▶ _Written task_:
Copy the lines of the material below verbatim, starting with the line that contains "Given: Toggle the" and continuing through the end of the material, with both ends included.

*** Information provided ***

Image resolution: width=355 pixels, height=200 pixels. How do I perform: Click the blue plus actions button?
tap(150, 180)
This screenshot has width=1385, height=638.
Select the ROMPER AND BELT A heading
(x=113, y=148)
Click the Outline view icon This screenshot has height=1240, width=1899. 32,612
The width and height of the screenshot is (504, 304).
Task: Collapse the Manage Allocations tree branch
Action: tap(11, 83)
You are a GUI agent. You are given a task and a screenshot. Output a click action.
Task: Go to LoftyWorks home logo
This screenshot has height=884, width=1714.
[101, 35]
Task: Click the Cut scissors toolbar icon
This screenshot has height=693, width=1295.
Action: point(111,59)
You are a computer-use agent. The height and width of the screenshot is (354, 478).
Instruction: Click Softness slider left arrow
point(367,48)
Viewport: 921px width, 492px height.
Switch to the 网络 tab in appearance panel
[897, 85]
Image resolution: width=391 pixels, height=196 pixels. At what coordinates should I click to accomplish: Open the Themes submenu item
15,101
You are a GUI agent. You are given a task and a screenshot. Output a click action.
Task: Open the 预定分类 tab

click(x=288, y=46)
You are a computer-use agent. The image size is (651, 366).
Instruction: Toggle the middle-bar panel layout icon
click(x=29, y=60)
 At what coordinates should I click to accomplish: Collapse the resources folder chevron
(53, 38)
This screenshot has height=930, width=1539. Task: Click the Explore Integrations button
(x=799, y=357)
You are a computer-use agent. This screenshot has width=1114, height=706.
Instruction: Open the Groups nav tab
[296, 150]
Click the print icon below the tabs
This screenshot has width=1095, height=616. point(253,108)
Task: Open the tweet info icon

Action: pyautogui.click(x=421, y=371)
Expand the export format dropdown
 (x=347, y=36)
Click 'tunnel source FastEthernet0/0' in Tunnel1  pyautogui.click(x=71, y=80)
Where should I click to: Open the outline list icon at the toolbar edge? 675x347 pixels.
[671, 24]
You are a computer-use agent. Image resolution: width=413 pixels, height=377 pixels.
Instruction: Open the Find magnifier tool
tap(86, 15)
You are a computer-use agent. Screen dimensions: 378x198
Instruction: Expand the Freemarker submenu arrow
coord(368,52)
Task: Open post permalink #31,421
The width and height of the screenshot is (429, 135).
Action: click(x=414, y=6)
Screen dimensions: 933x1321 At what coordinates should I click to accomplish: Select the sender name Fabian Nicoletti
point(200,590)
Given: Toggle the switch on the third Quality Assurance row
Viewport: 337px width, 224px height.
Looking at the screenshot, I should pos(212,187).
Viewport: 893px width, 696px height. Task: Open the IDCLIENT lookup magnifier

***

▶ _Exercise solution_:
Given: Toggle the switch on the third Quality Assurance row
Viewport: 337px width, 224px height.
Looking at the screenshot, I should pos(212,187).
Viewport: 893px width, 696px height. Task: Open the IDCLIENT lookup magnifier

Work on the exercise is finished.